• DATA TO USE:
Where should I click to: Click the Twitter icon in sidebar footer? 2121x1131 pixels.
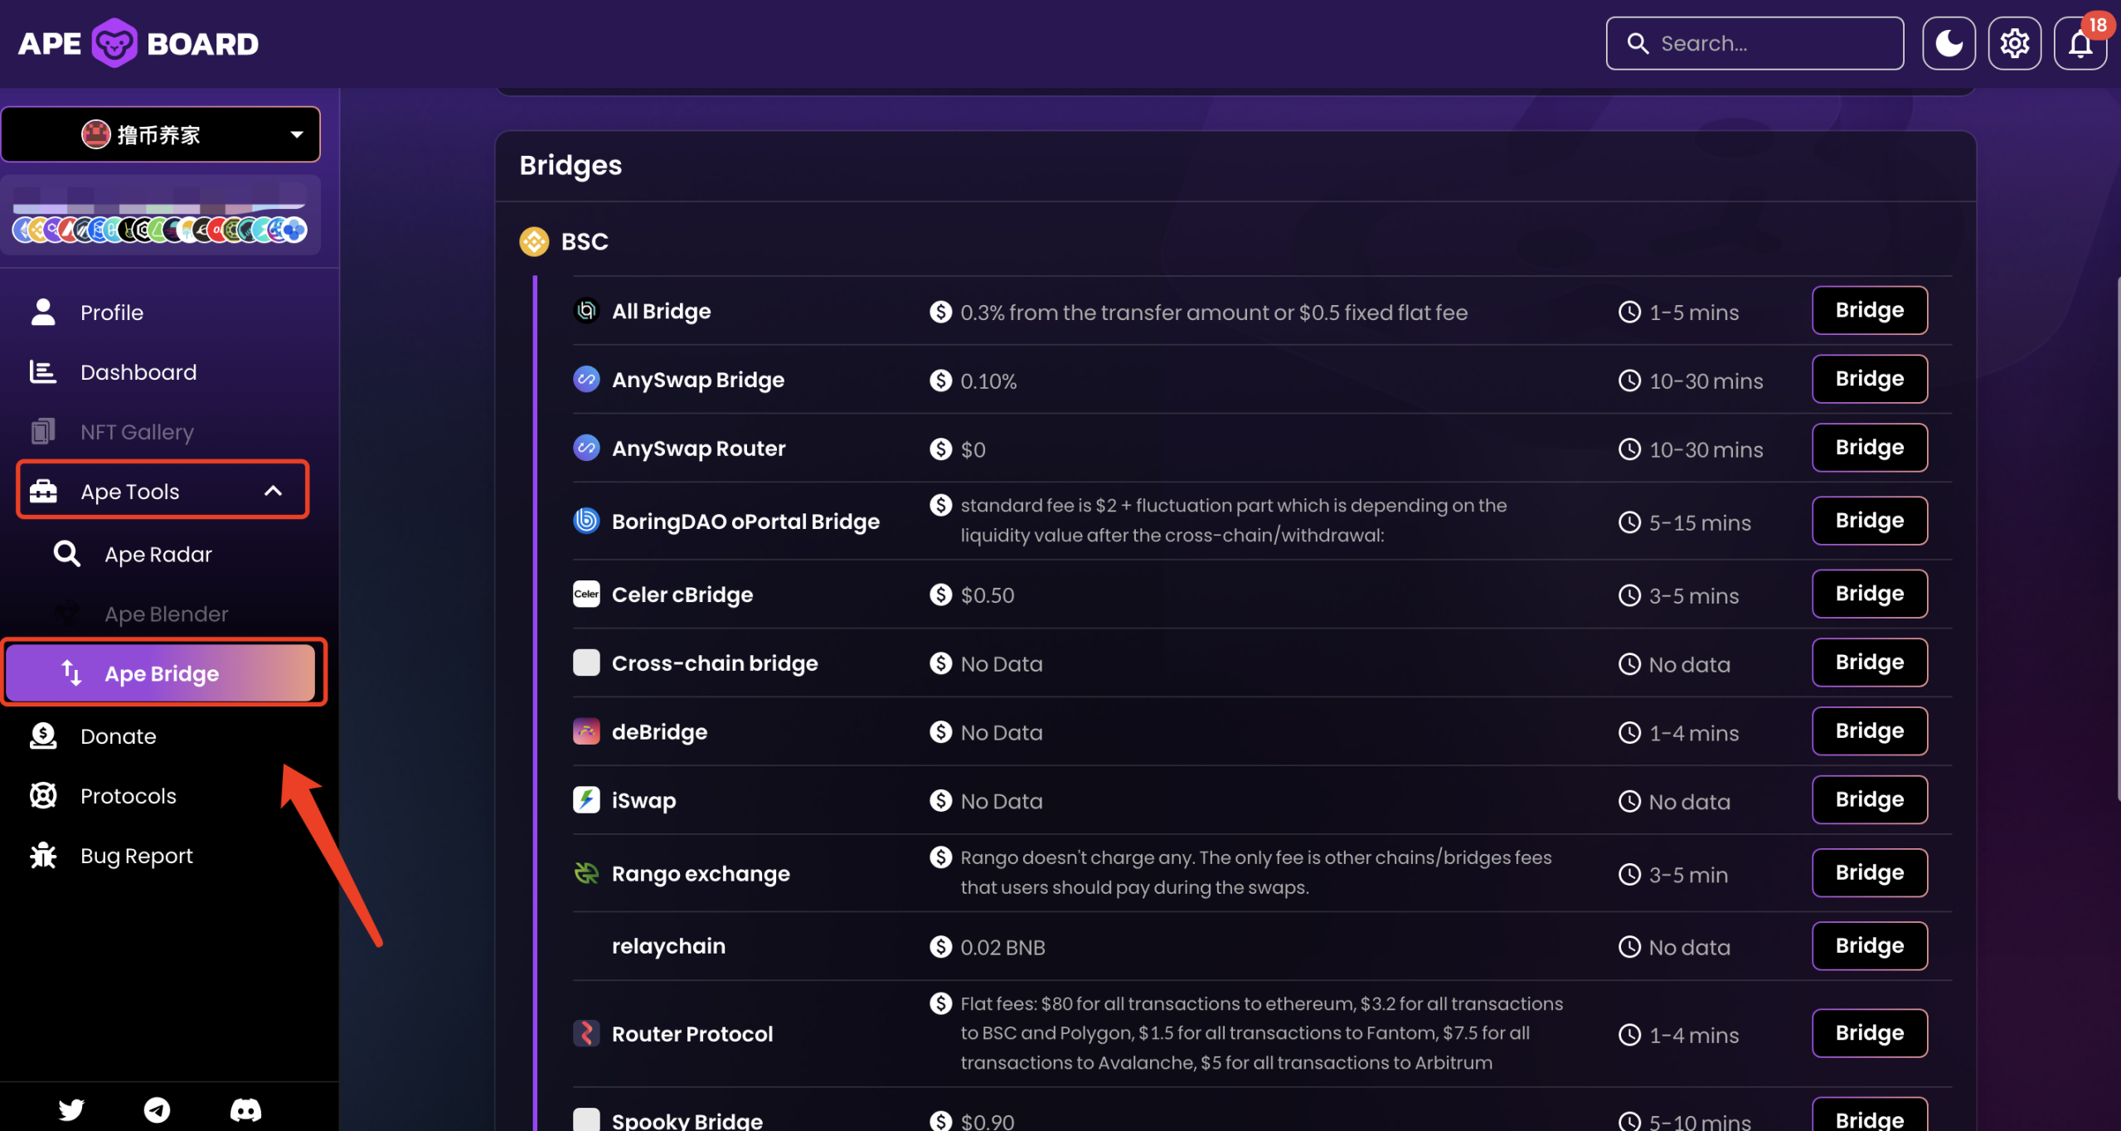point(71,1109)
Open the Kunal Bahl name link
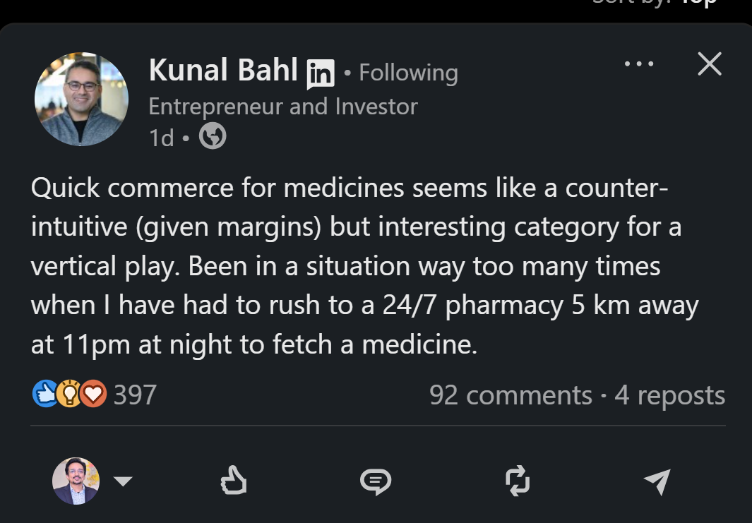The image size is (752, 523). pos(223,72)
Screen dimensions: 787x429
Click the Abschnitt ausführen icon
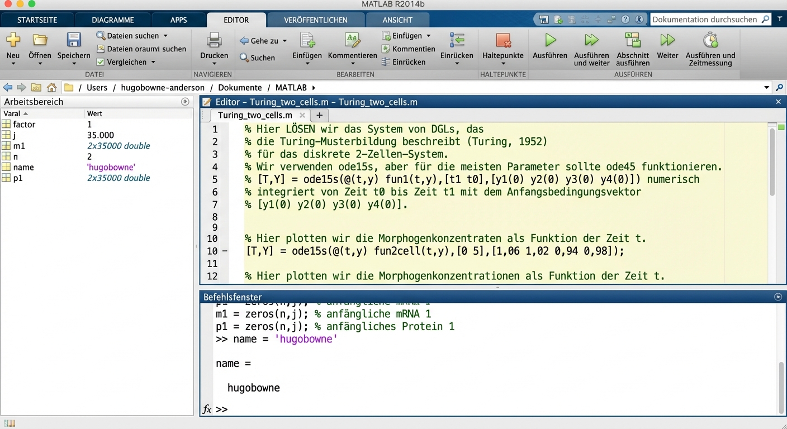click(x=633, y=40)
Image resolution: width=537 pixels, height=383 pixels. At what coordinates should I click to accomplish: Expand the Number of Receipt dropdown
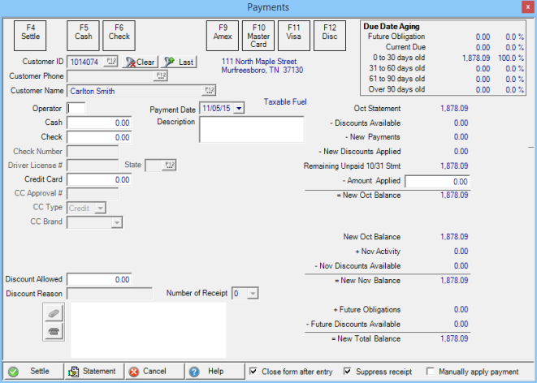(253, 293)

• WHAT THE TASK ASKS: Using the material above, return every line exactly as it appears, minus the pictures.

• REPLY TO THE EXERCISE:
Where should I click to: Click the Twitter icon in sidebar footer? 2121x1131 pixels.
point(71,1109)
Open the Kunal Bahl name link
The image size is (752, 523). pos(223,72)
Screen dimensions: 787x429
Click the Abschnitt ausführen icon
click(x=633, y=40)
Image resolution: width=537 pixels, height=383 pixels. At what coordinates should I click to accomplish: Expand the Number of Receipt dropdown
(253, 293)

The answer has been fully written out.